__GIVEN INSTRUCTION A__: In the excerpt on the @ operator syntax, what would "x/20s@80 foo" do?
__GIVEN INSTRUCTION B__: Please carry the excerpt on the @ operator syntax forward from its last line.

__PAGE EXTRACT__:
__________________________________________________

I just threw "@/" out there as something that was parseable.  @ is a 
totally general binary operator, the second argument doesn't have to be 
a constant (not even for tracing).  So any extensions to it need to be 
something that is not ambiguous with anything else.  "@@" for the common 
case seemed logical.  Allowing both "@@" and "@@<expr>" could get us 
into dangling-else style ambiguity; given that this is our arbitrary 
extension, why create parsing ambiguity if there is no language syntax 
forcing us to?

> Michael mentioned collect /s as a possibility.
> That *feels* better, given that you mention the print command (if p/s
> doesn't print its arg as a string, what does p/s mean?).
> To add a max-length, "collect /80s" doesn't work, it's inconsistent
> with the "x" command; "x /80s" doesn't mean "max 80 chars".
> Maybe "collect /s@80"?  [At this point, I don't have a strong opinion
> on @ vs another character.]
> "x/s@80 foo" feels like a nice extension (print foo as a string up to 80 chars)
> Plus "x/20s@80 foo" also works (print 20 strings beginning at foo,
> each with a max length of 80).

__________________________________________________

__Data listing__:
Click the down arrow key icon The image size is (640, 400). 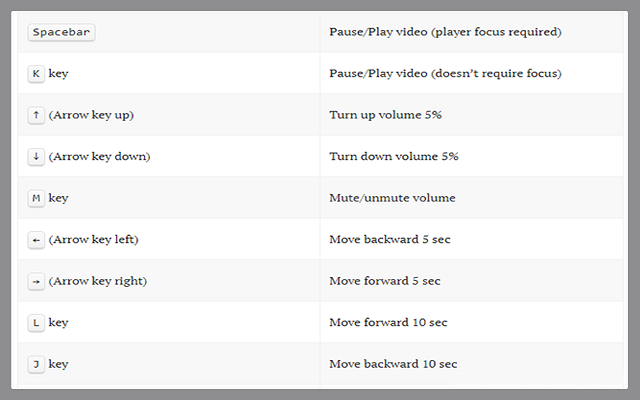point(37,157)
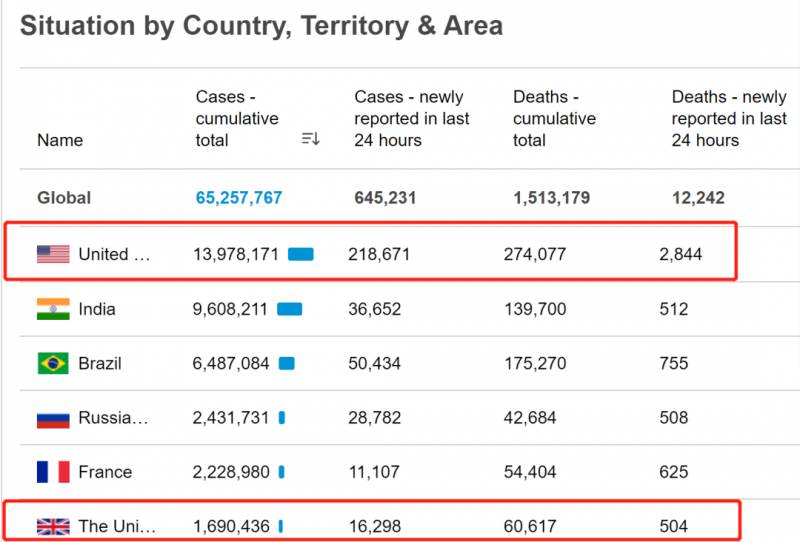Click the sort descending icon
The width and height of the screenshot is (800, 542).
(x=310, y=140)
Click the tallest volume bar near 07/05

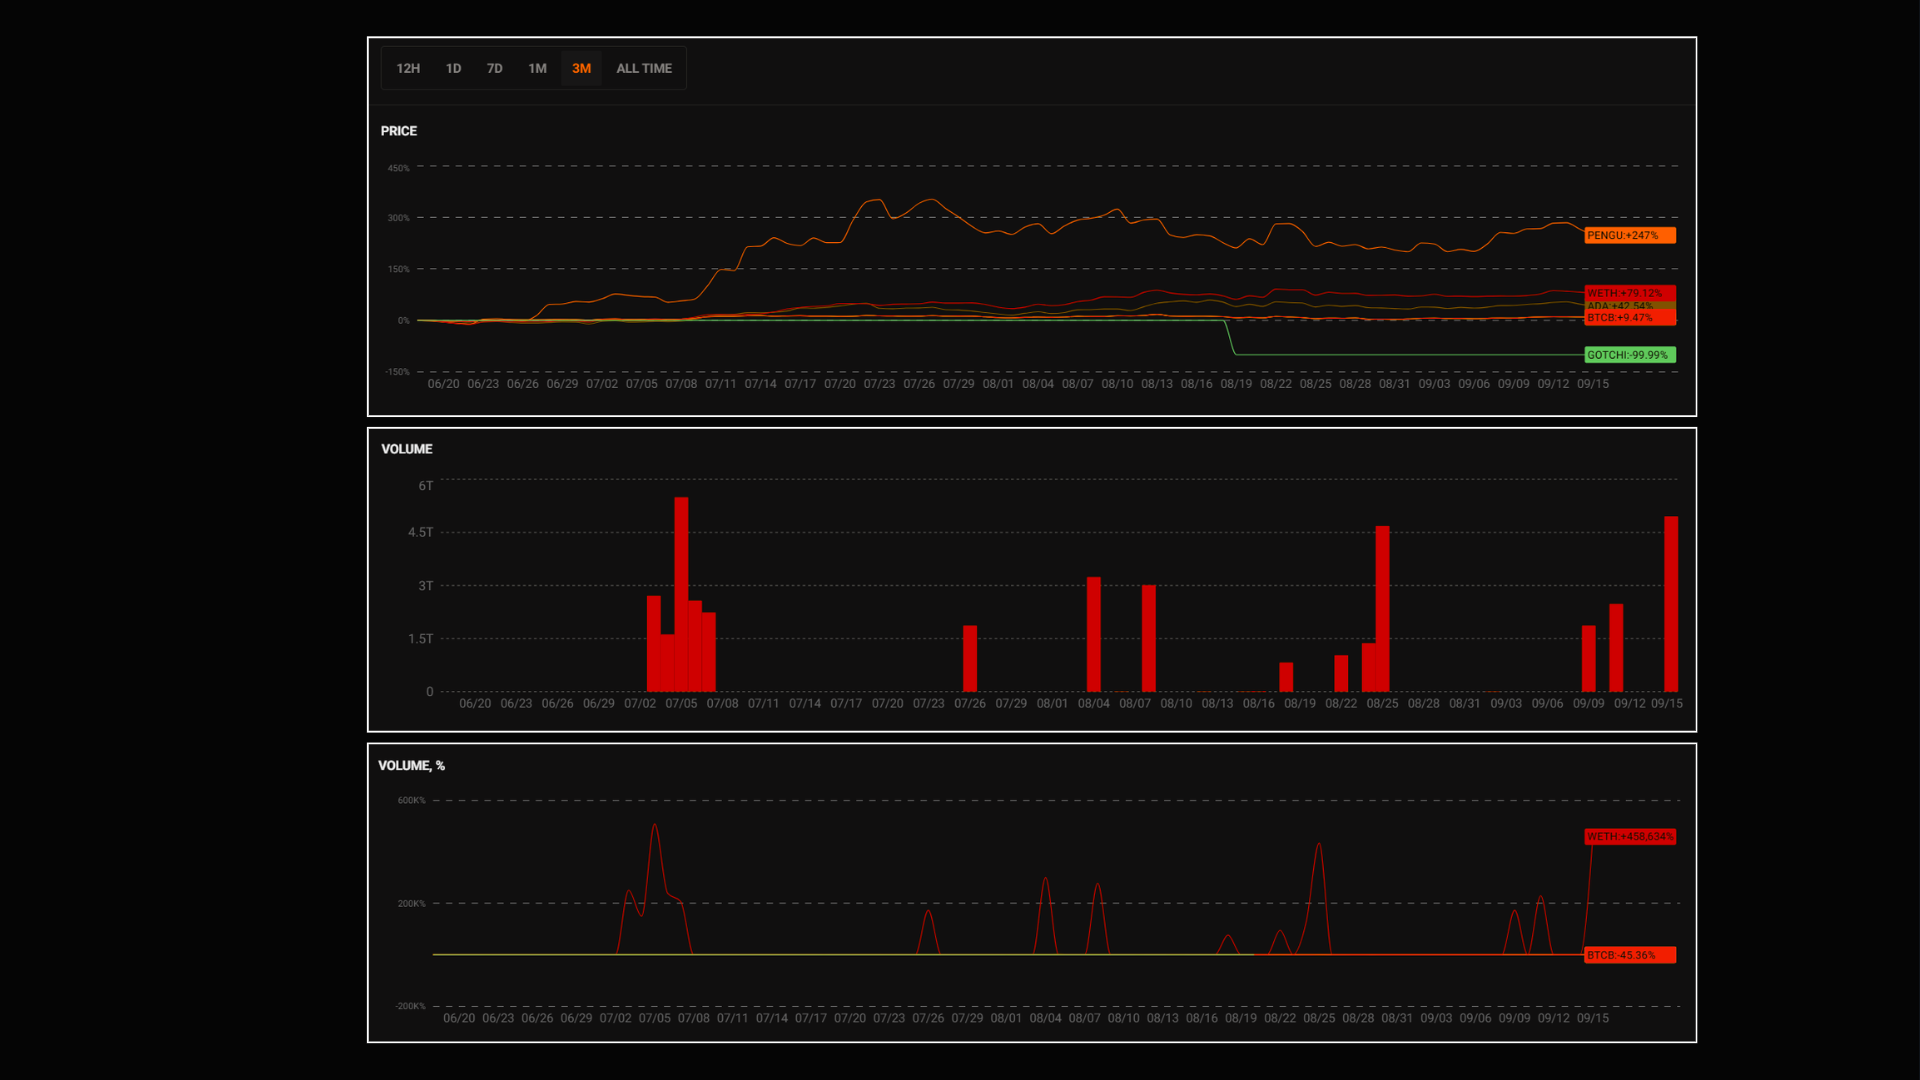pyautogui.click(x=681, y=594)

__________________________________________________

__OUTPUT A__: It would print 20 strings beginning at foo, each with a maximum length of 80.

__OUTPUT B__:
>
>   

The /s idea is appealing, but it has a couple downsides.  First, there 
is the default-collect variable, although I suppose "set default-collect 
/s str" could be made to have the right effect.  Second, it would apply 
to everything in the collection line, whether you realized it or not; I 
can see users getting burned because FUNKYTYPE is typedef'ed to char on 
some machines and not others, and so "collect /s str, funkytown" may 
fill the trace buffer unexpectedly quickly.  Having it available in 
expressions means that it can be used in more ways, although admittedly 
something like "collect $tsv = (*str@@[len-1] == (*str2@/80)[79])" is 
pretty freaky, not likely to be seen in real life.  We also need to do 
something for MI, since there are Eclipse users wanting to trace.

But the downsides aren't really bad, I think /s is worth considering 
further.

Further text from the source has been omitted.